- _Task prompt_
Please reproduce every line of the records below, changing nothing.

[Source data]
════════

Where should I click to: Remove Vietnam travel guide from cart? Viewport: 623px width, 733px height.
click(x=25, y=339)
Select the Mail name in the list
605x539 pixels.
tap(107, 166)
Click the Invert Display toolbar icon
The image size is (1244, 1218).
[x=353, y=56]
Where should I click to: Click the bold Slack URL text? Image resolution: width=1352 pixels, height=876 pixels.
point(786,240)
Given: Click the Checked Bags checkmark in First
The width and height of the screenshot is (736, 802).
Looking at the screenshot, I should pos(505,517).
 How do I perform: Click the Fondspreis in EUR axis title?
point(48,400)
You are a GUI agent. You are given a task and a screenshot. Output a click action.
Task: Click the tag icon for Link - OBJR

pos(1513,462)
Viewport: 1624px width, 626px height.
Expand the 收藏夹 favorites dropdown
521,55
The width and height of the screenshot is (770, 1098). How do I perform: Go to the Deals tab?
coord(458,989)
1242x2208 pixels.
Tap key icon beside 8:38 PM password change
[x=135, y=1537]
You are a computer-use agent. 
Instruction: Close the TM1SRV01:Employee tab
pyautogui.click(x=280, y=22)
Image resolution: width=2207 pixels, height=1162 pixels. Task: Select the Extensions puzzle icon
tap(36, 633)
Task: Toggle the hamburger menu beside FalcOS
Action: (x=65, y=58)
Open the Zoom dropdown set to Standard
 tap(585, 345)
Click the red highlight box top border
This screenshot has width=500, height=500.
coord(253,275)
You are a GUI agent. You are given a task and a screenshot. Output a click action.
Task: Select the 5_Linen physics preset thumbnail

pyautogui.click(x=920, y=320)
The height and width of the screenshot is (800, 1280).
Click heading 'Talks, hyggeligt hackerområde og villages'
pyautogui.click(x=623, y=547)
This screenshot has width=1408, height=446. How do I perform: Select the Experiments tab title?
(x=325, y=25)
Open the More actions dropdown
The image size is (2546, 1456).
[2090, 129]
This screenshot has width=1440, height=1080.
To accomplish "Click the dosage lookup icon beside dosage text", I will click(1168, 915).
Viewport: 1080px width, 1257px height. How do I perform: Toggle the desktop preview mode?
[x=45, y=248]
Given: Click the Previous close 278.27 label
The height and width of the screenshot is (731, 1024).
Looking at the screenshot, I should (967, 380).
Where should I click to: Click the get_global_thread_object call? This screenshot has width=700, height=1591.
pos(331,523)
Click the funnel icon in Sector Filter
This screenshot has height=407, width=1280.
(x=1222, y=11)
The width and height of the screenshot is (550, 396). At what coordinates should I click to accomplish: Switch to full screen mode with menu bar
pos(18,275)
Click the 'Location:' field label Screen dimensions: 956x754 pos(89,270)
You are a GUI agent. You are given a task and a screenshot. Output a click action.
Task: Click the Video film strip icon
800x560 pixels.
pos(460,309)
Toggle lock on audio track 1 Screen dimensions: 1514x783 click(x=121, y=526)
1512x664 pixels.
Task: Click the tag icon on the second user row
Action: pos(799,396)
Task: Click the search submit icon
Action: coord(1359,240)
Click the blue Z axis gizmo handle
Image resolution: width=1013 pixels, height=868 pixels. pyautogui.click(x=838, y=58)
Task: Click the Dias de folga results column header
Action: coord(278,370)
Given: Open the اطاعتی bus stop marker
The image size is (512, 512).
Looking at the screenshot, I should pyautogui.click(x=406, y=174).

════════

- _Answer to this problem_
Where should I click to: Remove Vietnam travel guide from cart? Viewport: 623px width, 733px height.
click(x=25, y=339)
Select the Mail name in the list
605x539 pixels.
tap(107, 166)
Click the Invert Display toolbar icon
The image size is (1244, 1218).
[x=353, y=56]
Where should I click to: Click the bold Slack URL text? Image resolution: width=1352 pixels, height=876 pixels.
point(786,240)
Given: Click the Checked Bags checkmark in First
The width and height of the screenshot is (736, 802).
Looking at the screenshot, I should pos(505,517).
 How do I perform: Click the Fondspreis in EUR axis title?
point(48,400)
You are a GUI agent. You are given a task and a screenshot. Output a click action.
Task: Click the tag icon for Link - OBJR

pos(1513,462)
Viewport: 1624px width, 626px height.
Expand the 收藏夹 favorites dropdown
521,55
The width and height of the screenshot is (770, 1098). How do I perform: Go to the Deals tab?
coord(458,989)
1242x2208 pixels.
Tap key icon beside 8:38 PM password change
[x=135, y=1537]
You are a computer-use agent. 
Instruction: Close the TM1SRV01:Employee tab
pyautogui.click(x=280, y=22)
Image resolution: width=2207 pixels, height=1162 pixels. Task: Select the Extensions puzzle icon
tap(36, 633)
Task: Toggle the hamburger menu beside FalcOS
Action: (x=65, y=58)
Open the Zoom dropdown set to Standard
 tap(585, 345)
Click the red highlight box top border
This screenshot has width=500, height=500.
coord(253,275)
You are a GUI agent. You are given a task and a screenshot. Output a click action.
Task: Select the 5_Linen physics preset thumbnail

pyautogui.click(x=920, y=320)
The height and width of the screenshot is (800, 1280).
Click heading 'Talks, hyggeligt hackerområde og villages'
pyautogui.click(x=623, y=547)
This screenshot has width=1408, height=446. How do I perform: Select the Experiments tab title?
(x=325, y=25)
Open the More actions dropdown
The image size is (2546, 1456).
[2090, 129]
This screenshot has width=1440, height=1080.
To accomplish "Click the dosage lookup icon beside dosage text", I will click(1168, 915).
Viewport: 1080px width, 1257px height. How do I perform: Toggle the desktop preview mode?
[x=45, y=248]
Given: Click the Previous close 278.27 label
The height and width of the screenshot is (731, 1024).
Looking at the screenshot, I should (967, 380).
Where should I click to: Click the get_global_thread_object call? This screenshot has width=700, height=1591.
pos(331,523)
Click the funnel icon in Sector Filter
This screenshot has height=407, width=1280.
(x=1222, y=11)
The width and height of the screenshot is (550, 396). At what coordinates should I click to accomplish: Switch to full screen mode with menu bar
pos(18,275)
Click the 'Location:' field label Screen dimensions: 956x754 pos(89,270)
You are a GUI agent. You are given a task and a screenshot. Output a click action.
Task: Click the Video film strip icon
800x560 pixels.
pos(460,309)
Toggle lock on audio track 1 Screen dimensions: 1514x783 click(x=121, y=526)
1512x664 pixels.
Task: Click the tag icon on the second user row
Action: pos(799,396)
Task: Click the search submit icon
Action: coord(1359,240)
Click the blue Z axis gizmo handle
Image resolution: width=1013 pixels, height=868 pixels. pyautogui.click(x=838, y=58)
Task: Click the Dias de folga results column header
Action: coord(278,370)
Given: Open the اطاعتی bus stop marker
The image size is (512, 512).
Looking at the screenshot, I should pyautogui.click(x=406, y=174).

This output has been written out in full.